The QT

Wednesday 22 May 2024
22/05/2024

Wedded to words… and each other

Prolific authors David Almond and Julia Green will be on stage together for the first time in the North East at Alnwick Story Fest. David Whetstone visited them at their home at the coast
David beneath the framed artwork for Skellig

David Almond and Julia Green have lived on their quiet Tynemouth street since November 2022 and if ever a place could be called a house of stories it’s surely theirs.

Bookending the upstairs landing are studies — one each, with desk, writerly paraphernalia and personal flourishes.

Julia’s has a bookcase with David’s published titles and her own arranged on separate shelves.

Overseeing David’s is a splendid picture of Skellig, as used on the cover of his famous breakthrough novel of 1998.

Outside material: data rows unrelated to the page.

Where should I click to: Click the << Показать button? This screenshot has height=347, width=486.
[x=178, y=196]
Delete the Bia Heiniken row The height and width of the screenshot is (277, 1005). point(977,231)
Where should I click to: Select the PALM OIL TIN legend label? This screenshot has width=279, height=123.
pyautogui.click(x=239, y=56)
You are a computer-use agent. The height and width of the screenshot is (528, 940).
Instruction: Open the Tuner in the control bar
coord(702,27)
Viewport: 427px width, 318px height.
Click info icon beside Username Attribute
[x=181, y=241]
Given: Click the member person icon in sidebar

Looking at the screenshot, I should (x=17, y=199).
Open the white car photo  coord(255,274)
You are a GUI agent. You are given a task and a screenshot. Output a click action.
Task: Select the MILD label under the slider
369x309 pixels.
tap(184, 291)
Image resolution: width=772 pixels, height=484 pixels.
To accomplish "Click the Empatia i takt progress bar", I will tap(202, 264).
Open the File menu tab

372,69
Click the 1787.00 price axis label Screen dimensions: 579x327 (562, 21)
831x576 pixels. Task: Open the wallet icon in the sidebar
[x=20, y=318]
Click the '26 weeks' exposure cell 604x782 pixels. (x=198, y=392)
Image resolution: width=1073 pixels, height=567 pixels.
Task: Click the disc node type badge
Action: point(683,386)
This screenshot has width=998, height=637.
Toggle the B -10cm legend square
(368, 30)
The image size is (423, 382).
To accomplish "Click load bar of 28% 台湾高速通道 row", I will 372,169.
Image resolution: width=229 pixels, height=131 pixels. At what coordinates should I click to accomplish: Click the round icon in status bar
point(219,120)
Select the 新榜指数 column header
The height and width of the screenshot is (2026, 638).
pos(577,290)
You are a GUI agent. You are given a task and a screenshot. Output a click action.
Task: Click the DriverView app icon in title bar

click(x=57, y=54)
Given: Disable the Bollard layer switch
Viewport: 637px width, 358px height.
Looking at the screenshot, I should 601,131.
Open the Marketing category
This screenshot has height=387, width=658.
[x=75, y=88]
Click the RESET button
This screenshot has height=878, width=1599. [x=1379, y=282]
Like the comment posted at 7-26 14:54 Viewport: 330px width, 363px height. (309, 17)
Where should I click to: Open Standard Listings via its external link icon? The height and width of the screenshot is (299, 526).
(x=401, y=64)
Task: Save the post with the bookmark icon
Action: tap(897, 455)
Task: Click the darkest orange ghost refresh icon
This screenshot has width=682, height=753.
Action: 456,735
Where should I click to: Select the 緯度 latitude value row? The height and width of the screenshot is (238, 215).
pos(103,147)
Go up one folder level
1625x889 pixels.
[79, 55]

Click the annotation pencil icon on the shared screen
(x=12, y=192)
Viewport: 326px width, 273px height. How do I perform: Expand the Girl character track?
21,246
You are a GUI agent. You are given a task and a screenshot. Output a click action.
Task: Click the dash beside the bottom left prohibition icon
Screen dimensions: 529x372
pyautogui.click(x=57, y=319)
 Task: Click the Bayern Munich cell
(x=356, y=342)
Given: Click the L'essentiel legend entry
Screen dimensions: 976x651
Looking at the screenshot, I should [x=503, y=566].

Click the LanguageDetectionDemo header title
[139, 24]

It was stories that brought them to this spot.

“We looked at so many houses,” says Julia.

“At one point,” says David, explaining how they were constantly getting pipped to the purchasing post, “we wondered how anybody ever buys a house.”

Having met at Bath Spa University, where Julia devised and ran an MA course in writing for young people and David was a visiting professor, their early lives together involved lengthy commutes.

Then Julia sold her house in Bath and they moved into a flat in Newcastle before David fell quite seriously ill.

“We’d been looking for a couple of years and once I got through that, we started looking again,” says David, better now although, as it happens, on the eve of a knee operation.

“We’d looked in various places but the more we looked the more the coast seemed like where we needed to be.

“Julia had an event at The Bound (Whitley Bay’s bright new book shop) and I crossed the road to an estate agent’s and this house was there.”

A his and hers bookcase with David Almond and Julia Green titles

“Whenever we had any free time we’d come to the sea and walk so why not be here?” reasons Julia.

They wasted no time and so here they are, them and the cat; and perhaps, less tangibly, a lingering magic, dormant until you open a book and a story reaches out to pull you in.

Both seasoned veterans of literary events, they will be on stage together in the North East for the first time at Alnwick Story Fest when Julia interviews David in a session called History, Mystery & Magic.

It should be a lovely event.

Each has clearly found in the other a kindred spirit, someone for whom words and storytelling are as fundamental as breathing. And, of course, they’re mutual fans.

“It’s a lovely book,” confides Julia under her breath as David starts to talk about his latest, Puppet, due out in April from Walker Books (illustrations by Lizzie Stewart), which does indeed seem another worthy successor to Skellig and so many more.

“It’s about a puppet master who thinks he’s been forgotten by everybody,” explains David.

The house puppets keeping an eye on things

“He’s given all his old puppets to a museum but he goes to his attic and makes one last puppet. He can’t really stop making puppets but as he’s making this one it comes to life in his hands.

“It’s the story of Sylvester the puppet master and this new puppet that he creates.”

There’s also a girl called Fleur who shares his puppet obsession.

The setting is, says David: “Kind of the here and now, not the modern world but recognisable with a park and shops. It’s a believable place but this rather beautiful event happens.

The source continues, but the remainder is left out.